自律神経失調症の正体 パニック障害が関係していることもある

自律神経失調症の正体 パニック障害が関係していることもある

自律神経失調症不安との関係

 自律神経失調症は慢性的に続き、時に突然に悪化し不安になってくる病気ですが、自律神経失調症の患者さんとたくさんお会いしていると、季節の移り変わりの時期や雨など天候の変動が大きいときなどとも関係するように思えてきます。

6月も後半になりました。天気の移り変わりも激しいこの季節、朝晩の気温差や気圧の変化が大きく、日が長くなり、朝早くに目が覚めたり、体調を崩しがちになりやすいですよね。

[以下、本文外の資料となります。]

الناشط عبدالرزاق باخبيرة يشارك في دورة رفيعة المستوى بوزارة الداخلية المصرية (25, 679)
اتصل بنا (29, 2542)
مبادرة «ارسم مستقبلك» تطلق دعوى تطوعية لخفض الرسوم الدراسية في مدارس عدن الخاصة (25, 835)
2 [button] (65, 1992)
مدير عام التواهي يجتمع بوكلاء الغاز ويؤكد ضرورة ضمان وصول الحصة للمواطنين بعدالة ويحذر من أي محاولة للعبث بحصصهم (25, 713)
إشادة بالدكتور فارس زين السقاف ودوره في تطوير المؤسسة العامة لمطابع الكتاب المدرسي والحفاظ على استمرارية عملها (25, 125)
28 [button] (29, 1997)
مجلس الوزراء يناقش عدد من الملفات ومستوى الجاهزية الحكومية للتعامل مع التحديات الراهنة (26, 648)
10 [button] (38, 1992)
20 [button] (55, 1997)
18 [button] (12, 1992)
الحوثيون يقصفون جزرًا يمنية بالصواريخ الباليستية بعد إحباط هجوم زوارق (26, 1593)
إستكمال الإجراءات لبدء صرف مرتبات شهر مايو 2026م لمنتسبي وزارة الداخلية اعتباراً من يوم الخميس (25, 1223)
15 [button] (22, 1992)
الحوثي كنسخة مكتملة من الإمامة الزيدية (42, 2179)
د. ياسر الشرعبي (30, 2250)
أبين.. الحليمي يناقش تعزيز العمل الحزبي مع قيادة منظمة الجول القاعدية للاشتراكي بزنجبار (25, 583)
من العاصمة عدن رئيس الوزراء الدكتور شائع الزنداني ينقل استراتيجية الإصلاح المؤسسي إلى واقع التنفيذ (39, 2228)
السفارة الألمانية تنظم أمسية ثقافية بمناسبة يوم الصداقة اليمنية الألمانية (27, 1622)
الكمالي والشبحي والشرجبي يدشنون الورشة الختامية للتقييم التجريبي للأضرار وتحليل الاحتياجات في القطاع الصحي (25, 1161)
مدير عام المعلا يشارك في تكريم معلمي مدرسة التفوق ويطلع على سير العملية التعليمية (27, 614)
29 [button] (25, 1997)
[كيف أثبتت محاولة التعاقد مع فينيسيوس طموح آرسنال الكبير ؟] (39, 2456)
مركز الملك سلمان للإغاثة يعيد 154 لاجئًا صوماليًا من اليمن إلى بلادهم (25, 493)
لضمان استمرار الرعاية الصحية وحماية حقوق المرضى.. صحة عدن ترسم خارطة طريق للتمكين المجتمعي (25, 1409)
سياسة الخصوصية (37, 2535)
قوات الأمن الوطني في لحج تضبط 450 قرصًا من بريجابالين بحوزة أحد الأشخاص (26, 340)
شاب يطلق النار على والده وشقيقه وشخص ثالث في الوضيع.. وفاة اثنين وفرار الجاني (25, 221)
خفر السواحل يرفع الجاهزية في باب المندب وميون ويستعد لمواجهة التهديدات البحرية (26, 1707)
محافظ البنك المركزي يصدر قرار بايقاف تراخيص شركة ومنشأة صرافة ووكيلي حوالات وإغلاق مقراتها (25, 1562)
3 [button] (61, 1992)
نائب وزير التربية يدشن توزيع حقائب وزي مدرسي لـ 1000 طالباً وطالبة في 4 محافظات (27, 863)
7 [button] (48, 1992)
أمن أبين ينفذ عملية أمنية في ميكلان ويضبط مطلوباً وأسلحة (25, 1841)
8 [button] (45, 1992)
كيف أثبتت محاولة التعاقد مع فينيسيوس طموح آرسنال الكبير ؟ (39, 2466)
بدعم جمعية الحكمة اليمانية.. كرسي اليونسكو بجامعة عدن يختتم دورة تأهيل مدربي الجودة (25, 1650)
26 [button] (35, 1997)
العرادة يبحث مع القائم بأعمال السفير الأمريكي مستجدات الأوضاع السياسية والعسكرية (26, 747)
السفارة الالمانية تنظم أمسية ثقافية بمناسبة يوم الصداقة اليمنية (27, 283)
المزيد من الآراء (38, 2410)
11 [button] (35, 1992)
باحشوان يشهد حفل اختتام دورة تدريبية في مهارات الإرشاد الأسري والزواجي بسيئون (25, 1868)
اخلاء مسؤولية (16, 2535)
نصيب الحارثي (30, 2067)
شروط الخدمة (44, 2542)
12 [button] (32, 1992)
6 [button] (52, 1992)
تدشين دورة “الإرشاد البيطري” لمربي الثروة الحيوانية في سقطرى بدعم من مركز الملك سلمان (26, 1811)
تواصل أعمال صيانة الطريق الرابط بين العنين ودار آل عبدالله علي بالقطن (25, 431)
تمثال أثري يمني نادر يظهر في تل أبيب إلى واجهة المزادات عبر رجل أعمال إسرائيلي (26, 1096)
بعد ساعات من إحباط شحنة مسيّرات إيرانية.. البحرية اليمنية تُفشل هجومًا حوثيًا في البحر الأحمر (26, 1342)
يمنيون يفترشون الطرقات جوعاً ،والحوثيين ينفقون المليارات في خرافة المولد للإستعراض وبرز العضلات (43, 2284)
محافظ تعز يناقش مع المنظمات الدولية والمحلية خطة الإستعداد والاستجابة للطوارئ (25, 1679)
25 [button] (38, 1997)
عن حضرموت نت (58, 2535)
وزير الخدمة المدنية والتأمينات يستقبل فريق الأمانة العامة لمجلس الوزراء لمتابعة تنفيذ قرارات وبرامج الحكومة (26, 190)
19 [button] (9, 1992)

 では、皆さんの「体調を崩す」にはどのようなものがあるでしょうか?。

 胸がドキドキする、手が震える、はきけがする、喉が詰める、頭が痛い、なんだか息苦しい、胸が苦しい、軽いめまい、手先が冷たい感じ、しびれる、顔のほてり、いつもより汗をかきやすいなどによって様々な症状があると思います。自律神経失調症ではないかと悩む人もいます。

 どの症状をとっても不快な感覚だと思いますが、これらは、日々刻々と、気温や湿度、気圧などが変化する環境で、暮らしていく限り、時々は体験する自然な体の症状です。

しかし、このような不快な体の感覚が、不安感や発作を引き起こすことがあります

それは、自律神経失調症と呼ばれる症状です。もともと自律神経は、交感神経と副交感神経の2つで体の調節をしているのですが、ストレスなど不安が強いと影響を受けます。心のアクセルと呼ばれる交感神経が強くなり、慢性のパニック障害の身体症状(弱いパニック発作が常時起きてアイドリング状態)になる場合が考えられます。

自律神経失調症にはいろんな病態が含まれている

 また、これとは別に、発達障害などの場合、特に自閉スペクトラム症では、外部からの感覚が過敏な一方で体の内部感覚には鈍感になったりと、胃腸などの調整がうまく行かず不調が生じ、そこに、こだわっててしまい、悪循環に陥いることあります。また元々不安が強いので、上記のように不安から身体症状が生じたりします。このように自律神経失調症と一口に言っても、いろんな病態が含まれています。

 しかし、なんと言っても、不安→交感神経が過剰に活動といった流れが大きく関わっています。パニック障害とのも関係してきます。

自律神経失調症とパニック障害の慢性症状の関係

 体の感覚、特に皮膚などの感覚から不安を起こし、そのことで皮膚の感覚に意識が集中し、ちょっとの皮膚の変化でも、敏感に反応します。そことで、また不安になるので、いつも小さな不安が続いている状態が続きます。時に、何かの拍子に急変すると自律神経失調症の交感神経症状が強く出てきます。ドキドキする、めまい、のどが詰まるなどの症状です。ここで死んでまうような恐怖が出ると、パニック発作と呼ばれる体の症状と恐怖です。この「突然」というのが、つらいところです。パニック障害の人は、発作が起きているときには「心臓や脳の重い病気だったらどうしよう?」と不安になります。発作が起きていないときには「また発作が起きるのではないか?」という予期不安に脅えて暮らします。電車に乗れない、車で渋滞、高速道路、ショッピングモールに入ると怖いなど避けるてしまう苦手な場所ができて日常生活に支障をきたすこともあります。

何回も、パニック発作がおきると、起きていないときの体の症状に意識が集中します。体の異変が気になって仕方がなくなります。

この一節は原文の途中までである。